--- Records for processing ---

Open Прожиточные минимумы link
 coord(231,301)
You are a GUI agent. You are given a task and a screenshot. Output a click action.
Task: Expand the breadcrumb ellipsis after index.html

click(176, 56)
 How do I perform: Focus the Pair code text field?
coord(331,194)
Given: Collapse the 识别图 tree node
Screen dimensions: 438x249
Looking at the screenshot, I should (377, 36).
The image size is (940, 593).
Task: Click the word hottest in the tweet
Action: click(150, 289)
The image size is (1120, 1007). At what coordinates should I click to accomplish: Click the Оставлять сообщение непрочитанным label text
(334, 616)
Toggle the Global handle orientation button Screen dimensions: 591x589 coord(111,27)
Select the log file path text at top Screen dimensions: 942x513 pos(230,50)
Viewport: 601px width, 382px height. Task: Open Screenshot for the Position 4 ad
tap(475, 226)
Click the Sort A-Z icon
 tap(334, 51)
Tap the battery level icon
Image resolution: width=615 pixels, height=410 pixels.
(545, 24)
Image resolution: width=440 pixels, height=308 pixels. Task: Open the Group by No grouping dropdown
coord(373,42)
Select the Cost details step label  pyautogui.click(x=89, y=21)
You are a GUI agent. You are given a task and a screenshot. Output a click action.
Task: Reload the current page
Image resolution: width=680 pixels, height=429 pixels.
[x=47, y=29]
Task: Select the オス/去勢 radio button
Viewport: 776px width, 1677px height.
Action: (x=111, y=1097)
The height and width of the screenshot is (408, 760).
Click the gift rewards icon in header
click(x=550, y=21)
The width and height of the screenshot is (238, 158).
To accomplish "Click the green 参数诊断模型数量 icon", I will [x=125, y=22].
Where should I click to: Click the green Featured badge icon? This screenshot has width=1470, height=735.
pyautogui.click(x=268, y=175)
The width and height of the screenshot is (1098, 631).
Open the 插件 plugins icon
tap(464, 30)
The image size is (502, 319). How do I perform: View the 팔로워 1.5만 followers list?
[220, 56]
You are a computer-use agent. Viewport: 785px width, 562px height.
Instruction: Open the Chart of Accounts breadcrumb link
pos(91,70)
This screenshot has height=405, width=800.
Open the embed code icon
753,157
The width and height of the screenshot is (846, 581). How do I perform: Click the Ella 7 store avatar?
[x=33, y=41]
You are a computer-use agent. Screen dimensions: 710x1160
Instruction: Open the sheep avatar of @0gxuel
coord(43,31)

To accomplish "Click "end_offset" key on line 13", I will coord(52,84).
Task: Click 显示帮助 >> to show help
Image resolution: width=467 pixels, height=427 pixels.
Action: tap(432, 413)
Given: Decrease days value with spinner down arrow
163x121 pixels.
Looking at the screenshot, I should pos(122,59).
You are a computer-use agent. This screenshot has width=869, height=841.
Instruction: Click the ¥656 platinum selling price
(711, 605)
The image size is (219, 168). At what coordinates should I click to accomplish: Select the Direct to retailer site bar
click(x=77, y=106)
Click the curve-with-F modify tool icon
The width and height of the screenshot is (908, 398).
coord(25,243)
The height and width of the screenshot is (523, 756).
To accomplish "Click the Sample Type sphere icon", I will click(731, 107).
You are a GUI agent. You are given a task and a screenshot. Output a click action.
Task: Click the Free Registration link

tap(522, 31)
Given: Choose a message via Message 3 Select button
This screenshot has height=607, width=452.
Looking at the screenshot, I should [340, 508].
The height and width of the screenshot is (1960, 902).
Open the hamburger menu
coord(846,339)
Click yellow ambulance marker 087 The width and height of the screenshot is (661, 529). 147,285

---

**Task prompt**
Please present every item above as a numbered list, leaving out any blank lines.

**Solved exercise**
1. Open Прожиточные минимумы link
2.  coord(231,301)
3. You are a GUI agent. You are given a task and a screenshot. Output a click action.
4. Task: Expand the breadcrumb ellipsis after index.html
5. click(176, 56)
6.  How do I perform: Focus the Pair code text field?
7. coord(331,194)
8. Given: Collapse the 识别图 tree node
9. Screen dimensions: 438x249
10. Looking at the screenshot, I should (377, 36).
11. The image size is (940, 593).
12. Task: Click the word hottest in the tweet
13. Action: click(150, 289)
14. The image size is (1120, 1007). At what coordinates should I click to accomplish: Click the Оставлять сообщение непрочитанным label text
15. (334, 616)
16. Toggle the Global handle orientation button Screen dimensions: 591x589 coord(111,27)
17. Select the log file path text at top Screen dimensions: 942x513 pos(230,50)
18. Viewport: 601px width, 382px height. Task: Open Screenshot for the Position 4 ad
19. tap(475, 226)
20. Click the Sort A-Z icon
21.  tap(334, 51)
22. Tap the battery level icon
23. Image resolution: width=615 pixels, height=410 pixels.
24. (545, 24)
25. Image resolution: width=440 pixels, height=308 pixels. Task: Open the Group by No grouping dropdown
26. coord(373,42)
27. Select the Cost details step label  pyautogui.click(x=89, y=21)
28. You are a GUI agent. You are given a task and a screenshot. Output a click action.
29. Task: Reload the current page
30. Image resolution: width=680 pixels, height=429 pixels.
31. [x=47, y=29]
32. Task: Select the オス/去勢 radio button
33. Viewport: 776px width, 1677px height.
34. Action: (x=111, y=1097)
35. The height and width of the screenshot is (408, 760).
36. Click the gift rewards icon in header
37. click(x=550, y=21)
38. The width and height of the screenshot is (238, 158).
39. To accomplish "Click the green 参数诊断模型数量 icon", I will [x=125, y=22].
40. Where should I click to: Click the green Featured badge icon? This screenshot has width=1470, height=735.
41. pyautogui.click(x=268, y=175)
42. The width and height of the screenshot is (1098, 631).
43. Open the 插件 plugins icon
44. tap(464, 30)
45. The image size is (502, 319). How do I perform: View the 팔로워 1.5만 followers list?
46. [220, 56]
47. You are a computer-use agent. Viewport: 785px width, 562px height.
48. Instruction: Open the Chart of Accounts breadcrumb link
49. pos(91,70)
50. This screenshot has height=405, width=800.
51. Open the embed code icon
52. 753,157
53. The width and height of the screenshot is (846, 581). How do I perform: Click the Ella 7 store avatar?
54. [x=33, y=41]
55. You are a computer-use agent. Screen dimensions: 710x1160
56. Instruction: Open the sheep avatar of @0gxuel
57. coord(43,31)
58. To accomplish "Click "end_offset" key on line 13", I will coord(52,84).
59. Task: Click 显示帮助 >> to show help
60. Image resolution: width=467 pixels, height=427 pixels.
61. Action: tap(432, 413)
62. Given: Decrease days value with spinner down arrow
63. 163x121 pixels.
64. Looking at the screenshot, I should pos(122,59).
65. You are a computer-use agent. This screenshot has width=869, height=841.
66. Instruction: Click the ¥656 platinum selling price
67. (711, 605)
68. The image size is (219, 168). At what coordinates should I click to accomplish: Select the Direct to retailer site bar
69. click(x=77, y=106)
70. Click the curve-with-F modify tool icon
71. The width and height of the screenshot is (908, 398).
72. coord(25,243)
73. The height and width of the screenshot is (523, 756).
74. To accomplish "Click the Sample Type sphere icon", I will click(731, 107).
75. You are a GUI agent. You are given a task and a screenshot. Output a click action.
76. Task: Click the Free Registration link
77. tap(522, 31)
78. Given: Choose a message via Message 3 Select button
79. This screenshot has height=607, width=452.
80. Looking at the screenshot, I should [340, 508].
81. The height and width of the screenshot is (1960, 902).
82. Open the hamburger menu
83. coord(846,339)
84. Click yellow ambulance marker 087 The width and height of the screenshot is (661, 529). 147,285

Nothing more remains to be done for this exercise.